Custom ID in session handling by Java Servlet API

Question

Is it possible to assign a custom ID to a HTTP session through Servlet API?

I know that session handling from any application server, Tomcat for example, it's enough good to generate unique IDs. But I have custom unique session IDs based on information per user and time, so it won't be repeated.

And I looked at every documentation about session handling but nowhere I find what I need.

It's a requirement for a project, so if it's not possible, I need to know the reasons (or it's only not available through API?).

Answer 1

If you are using Tomcat, you may be able to create a custom session manager (see this discussion). You would then have access to the Tomcat Session object and could call setId.

Answer 2

The servlet API does not support creating your own cookie value. In fact, it does not guarantee that sessions are maintained via cookies... it specifically states that they can be maintained via a mechanism such as "URL Rewriting". It DOES guarantee that the session is maintained in some fashion, and that pretty much requires some sort of unique ID which is passed to the browser and returned, but no mechanism is provided in the Servlet API for servlet code to control what value is used. Nor do common servlet containers that I know of (such as Tomcat) provide a means for controlling this value.

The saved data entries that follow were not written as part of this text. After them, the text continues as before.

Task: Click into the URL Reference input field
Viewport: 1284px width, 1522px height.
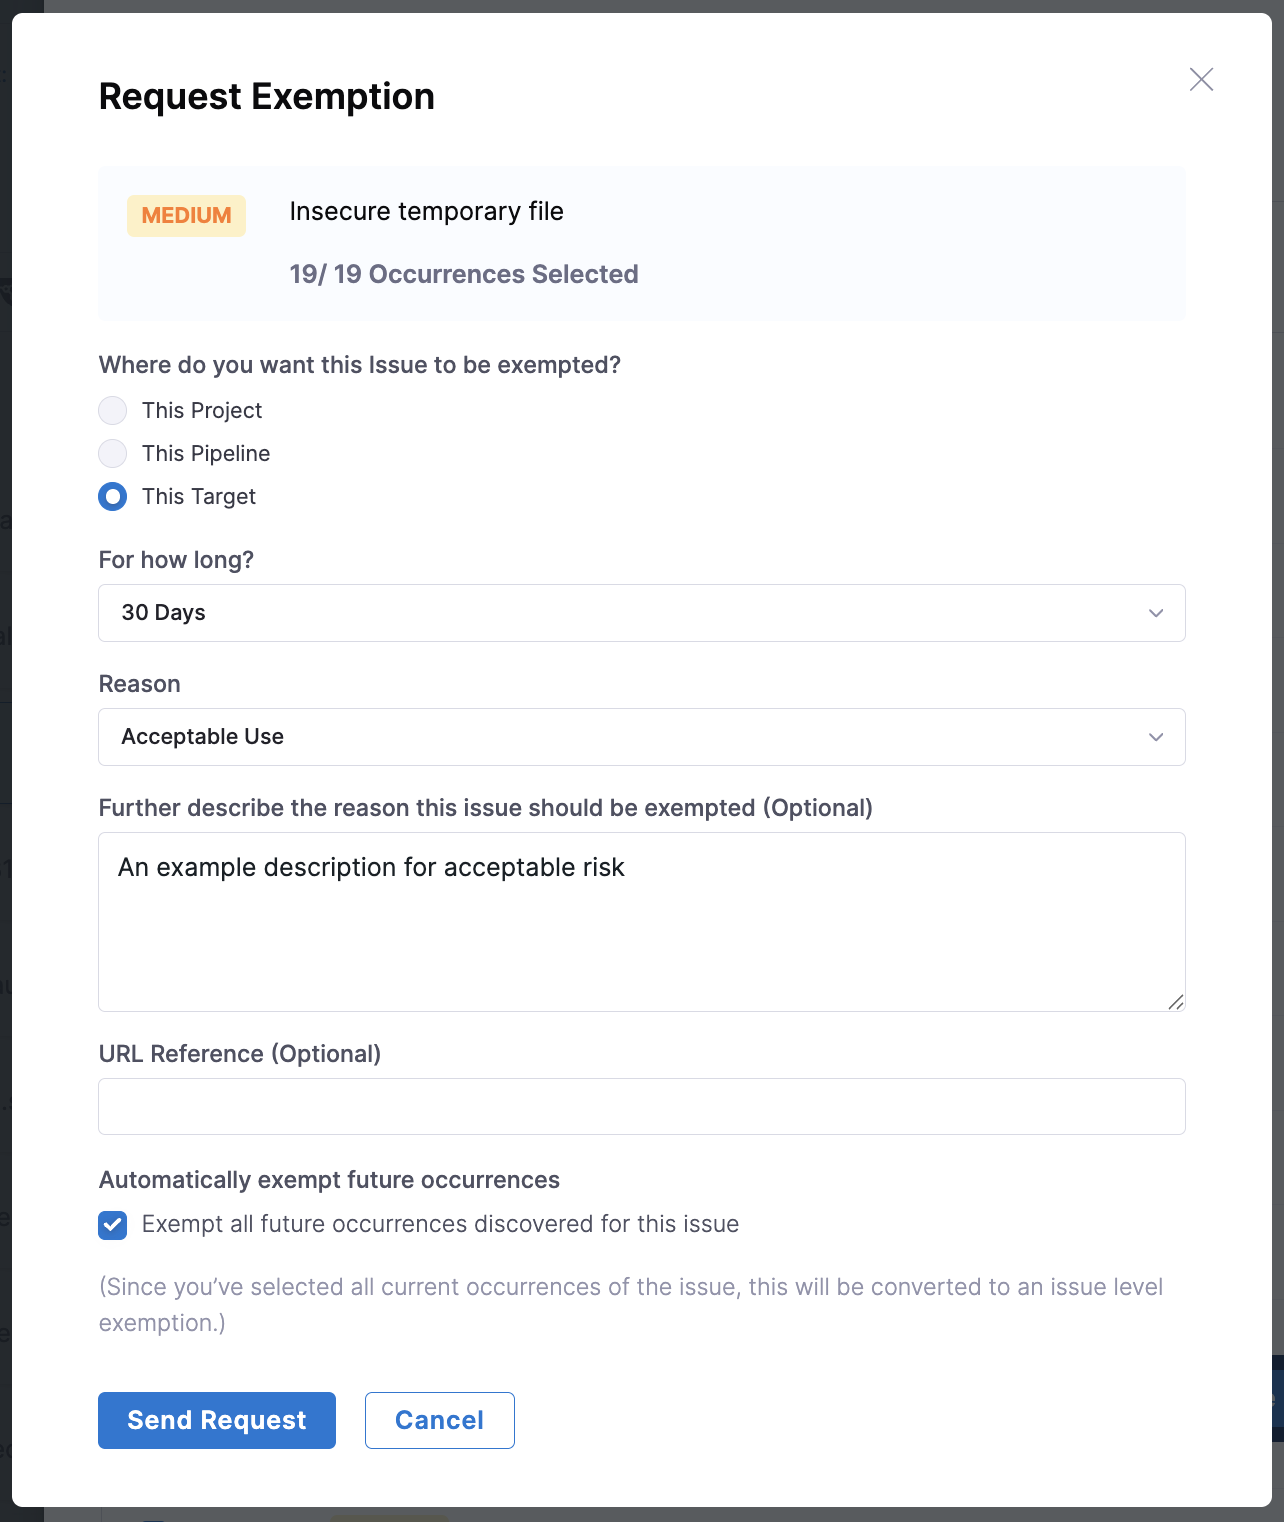Action: click(640, 1106)
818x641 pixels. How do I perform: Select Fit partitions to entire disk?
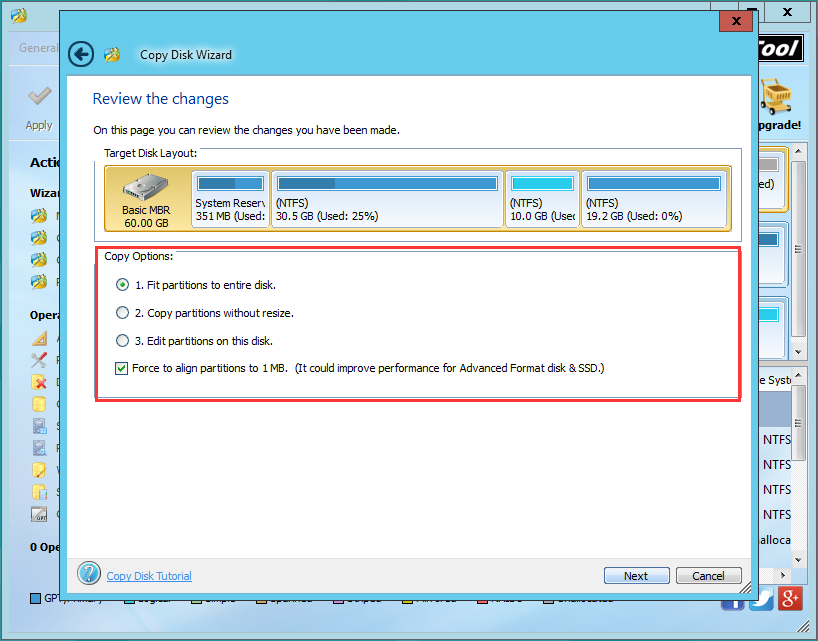click(122, 285)
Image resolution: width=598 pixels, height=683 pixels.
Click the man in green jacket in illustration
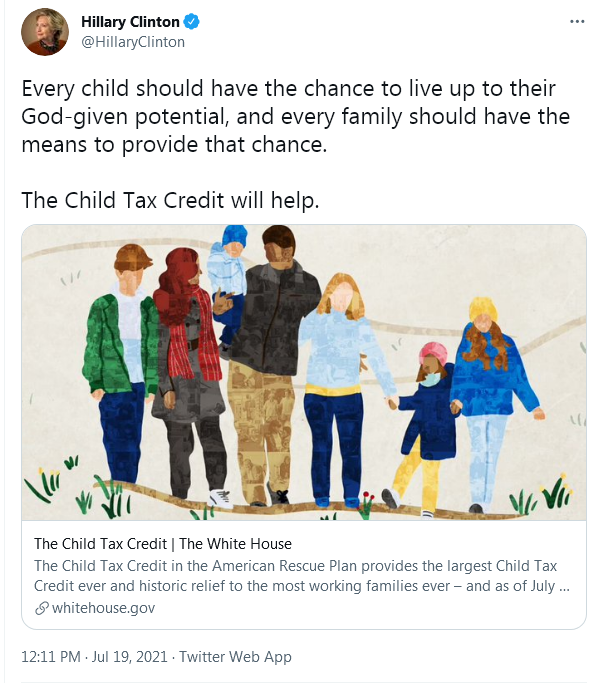pyautogui.click(x=120, y=364)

However, none of this should be a problem for you if I understand your requirements properly. Just because Tomcat (or whatever servlet container you use) is creating a unique ID based on its own algorithms (that contain things like cryptographically secure random number generators to prevent "guessing" of session IDs), doesn't mean that you cannot create a SEPARATE ID which meets your requirements (based on user and time, unique across all sessions... whatever you need). This ID can be stored in the session (if that's all you need), or can be stored on the browser in a separate cookie (if you need it maintained across sessions). The only effect would be that the browser was storing TWO cookies -- and most websites store many more cookies than that!